Why Dame Sybil or anyone else, for that matter, should care to see Marilyn is never adequately explained. Part of the problem is that the film never settles on which Marilyn it wants to address, and the narrative alternates awkwardly between Colin’s coming-of-age crush and Monroe herself, a woman who depends on yet suffers through the image the world has shaped of her. Worse, it attempts to merge the two paths, treating the glimpses of Monroe’s private despair as an opportunity for Colin to slip in and try to save her, with him, in one instance, literally climbing through the window to chastely snuggle with the drugged diva. When, after their weeklong getaway, he tries to persuade Monroe to give up her career and run off with him, she lets him down by professing her devotion to Miller. Colin, in return, childishly hurts her the only way he knows how: he calls her a goddess, and in doing so places her back on her celebrity pedestal, divesting her of the vulnerability she had revealed to him.
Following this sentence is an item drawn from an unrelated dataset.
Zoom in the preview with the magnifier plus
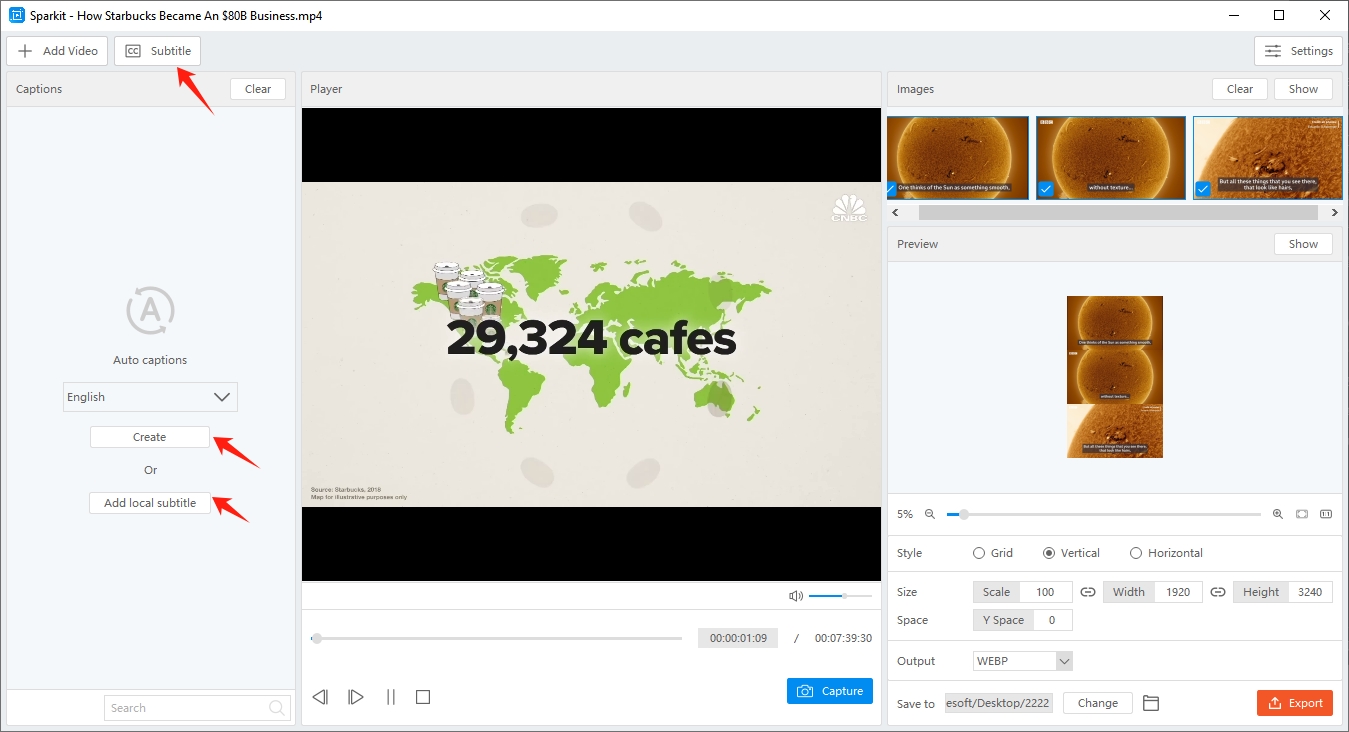The width and height of the screenshot is (1349, 732). [1278, 513]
The freckled Redmayne plays his role with an appropriately boyish combination of fantasy and arrogance, as Colin genuinely believes that of all the people on set, the coquettish actress would fall in love with him. As Monroe, however, Williams suggests a more complicated picture: a woman as irresistibly and tragically drawn to male attention as she is capable of attracting it. Williams performs as if in an entirely different, not to mention better, film, moving at a languid pace whether wrapping herself in a towel or turning to Colin with a slow, sleepy smile. Though she often says “Gee!,” she never seems surprised, and it’s to Williams’s credit that her airiness belies a sense of distant sadness that no one seems to notice, save, perhaps, Olivier. Despite his frustration with her fragility on set, the aging director sees a different Marilyn in the rushes: fresh, radiant, and everything he is not. “All I see reflected in that magnificent face,” he moans, “is my own inadequacy.”
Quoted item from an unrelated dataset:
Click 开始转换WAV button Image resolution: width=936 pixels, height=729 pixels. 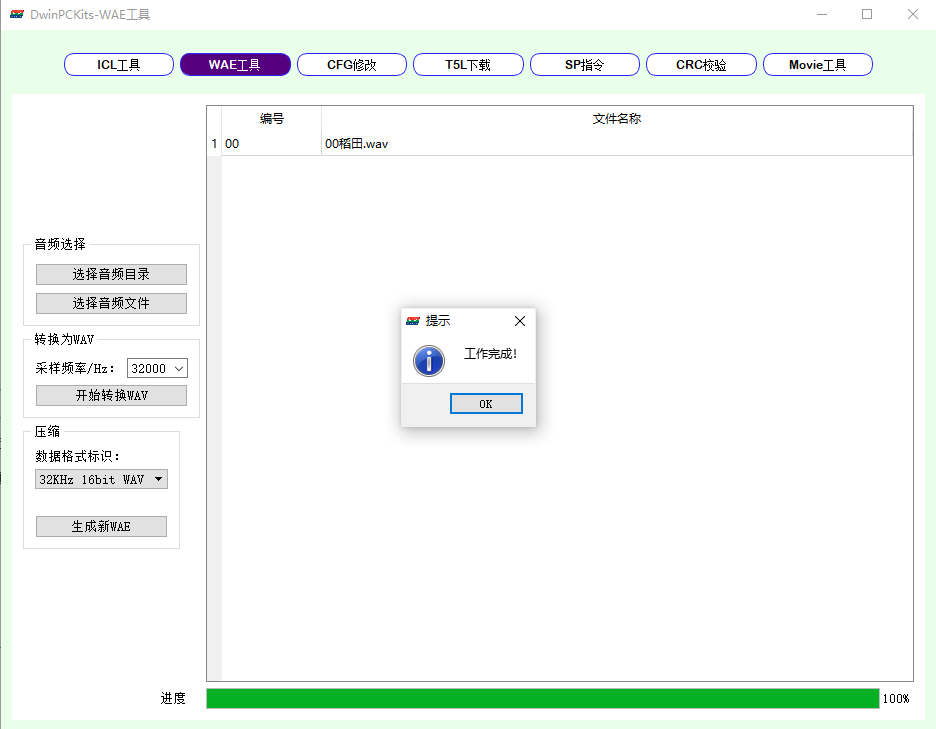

Rather than recount Colin’s fantasy date with Marilyn, it might have made for a more worthwhile film to examine the circumstances surrounding the two memoirs that came out of his experience; the first, The Prince, the Showgirl, and Me, described the transatlantic culture clash and troubled production of the film, and the second, My Week with Marilyn, published years later, detailed the abbreviated romance between Clark and Monroe. Why did Clark hide the story? And why, finally, did he publish it at all? Curtis, unfortunately, doesn’t give us any clues as to Clark’s motives, or anything that run deeper than schoolboy wish fulfillment. Williams, however, gives us a Marilyn who understands her own image better than anyone. Out on an impromptu shopping excursion, and shortly before she is mobbed on a quiet London street, Colin suggests to her that she should see the sights. She spots the crowd before he does. “I am the sights,” she says, her voice bright. There’s not a hint of weariness in it.